J’ai l’impression que Pasolini est un artiste qui est resté très vivant dans le patrimoine intellectuel contemporain, il ressurgit à rythme régulier, plus ou moins timidement selon les domaines, mais il ne disparaît pas. Je pense récemment à Abel Ferrara et Lili Renaud Dewar qui ont, chacun dans son champ et avec ses préoccupations, travaillé sur Pétrole. À vos yeux, qu’est-ce qui fait de Pasolini, une figure encore vive ? Pourquoi nous parle-t-il encore autant ?
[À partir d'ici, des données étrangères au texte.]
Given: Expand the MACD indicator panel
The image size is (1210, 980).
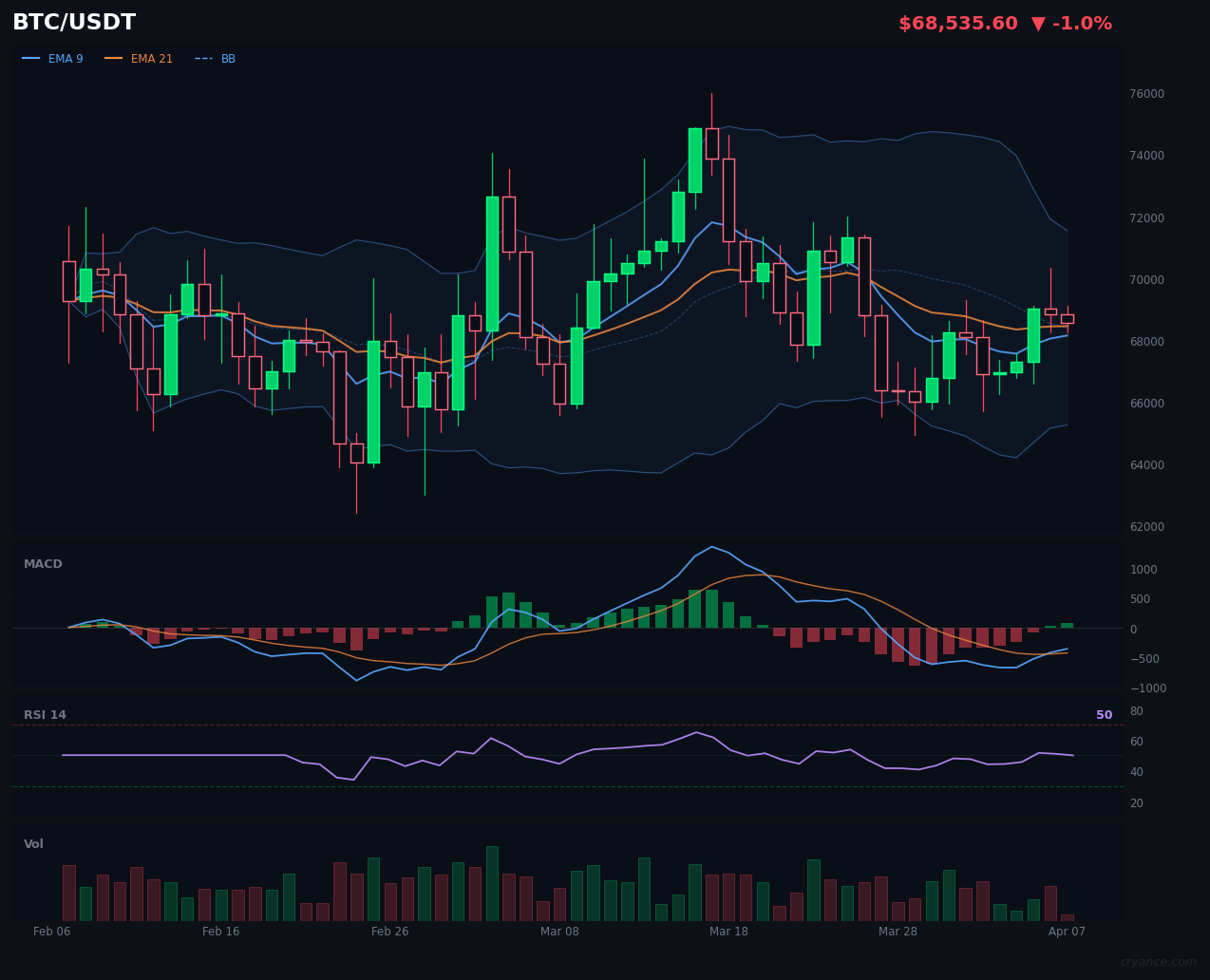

Il nous parle encore aujourd’hui parce que ce n’était pas un homme silencieux, il s’exprimait constamment sur des questions de société et exposait clairement les enjeux politiques qui subsistaient dans son pays. C’est aussi, je pense, sa manière de raconter dans ses romans et de représenter les marges dans ses films qui intéresse encore les artistes d’aujourd’hui, tout comme sa volonté d’établir un dialogue constant avec son époque. Sa manière d’inclure des séquences qui se rapproche du style documentaire dans ses films de fiction montre bien qu’il a conscience de transmettre aussi une certaine vision de son époque, ce sont les effets de réel pasolinien qui parcourent toute son œuvre. Sa manière de concevoir le documentaire et le cinéma a exercé une grande influence sur toute une génération (pour le documentaire, on peut citer Cecilia Mangini et Lino Del Fra et, pour les films de fiction, on peut citer quelques noms : Alice Diop, Gus Van Sant et Miguel Gomes par exemple). Mais, je pense qu’il n’a pas fini de nous influencer pour la part de liberté qu’il s’accorde lorsqu’il filme les gens et les rues de son pays, la précarité des corps, et la marginalité.
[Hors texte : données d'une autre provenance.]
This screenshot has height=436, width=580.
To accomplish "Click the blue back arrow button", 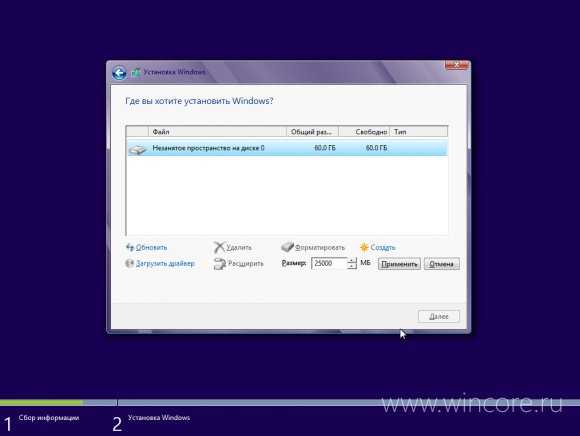I will pos(119,73).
Si Pasolini a animé vos recherches universitaires, ces dernières années vous avez également beaucoup traduit Virginia Woolf. Est-ce qu’il y a un lien pour vous entre ces deux figures ?
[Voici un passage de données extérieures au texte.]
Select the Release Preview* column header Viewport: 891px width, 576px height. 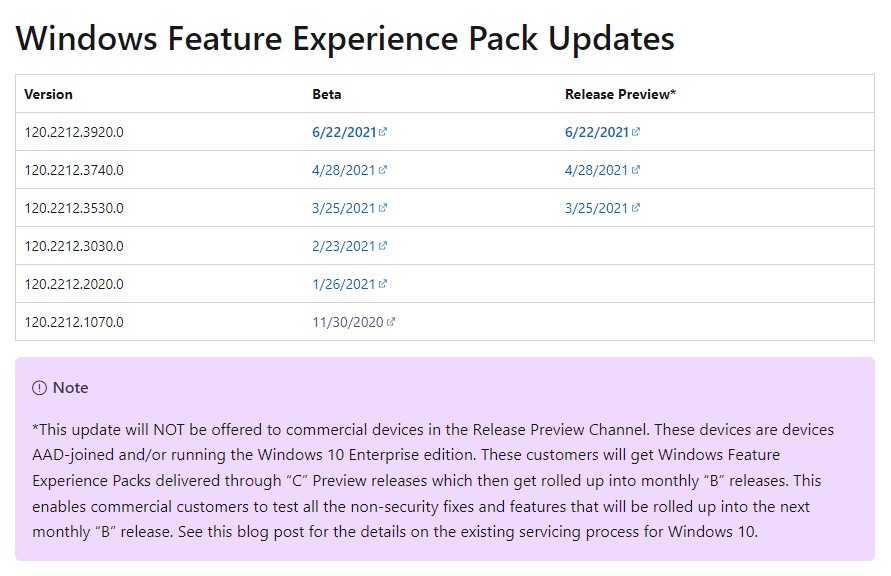click(x=620, y=94)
Ils étaient tous deux des artistes intransigeants, pleinement engagés dans le processus de création. Ils avaient chacun un regard, une signature et ils ont su capter ce qui pouvait au mieux définir leur époque. Ils étaient pleins de contradictions et aujourd’hui se posent aussi la question de savoir comment hériter de toutes ces contradictions. Je n’ai jamais pensé tisser un lien entre ces deux figures. Je suis revenue vers Virginia Woolf parce que ses écrits m’ont longtemps hantée, mais aussi et surtout pour exhumer les nombreux essais qu’elle a écrits toute sa vie en pratiquant une écriture combattive de chaque instant. Je choisis de la traduire aussi en féministe pour reconstruire les étapes de sa pensée féministe (Écrire pour les femmes rassemble des écrits inédits de Woolf sur les écrivaines et la condition des femmes). Je la perçois comme une écrivaine qui se débattait pour faire exister son œuvre, pour survivre. Je me suis intéressée aux dernières années de sa vie, les années de guerres, qui m’ont permis de mettre en forme ma dernière traduction : Pensées sur la guerre et j’ai été saisie par l’évolution de son écriture. Je parle de cinéma de la survivance pour Pasolini, je pense qu’on pourrait dire aussi pour Woolf qu’il s’agit aussi d’une littérature de la survivance.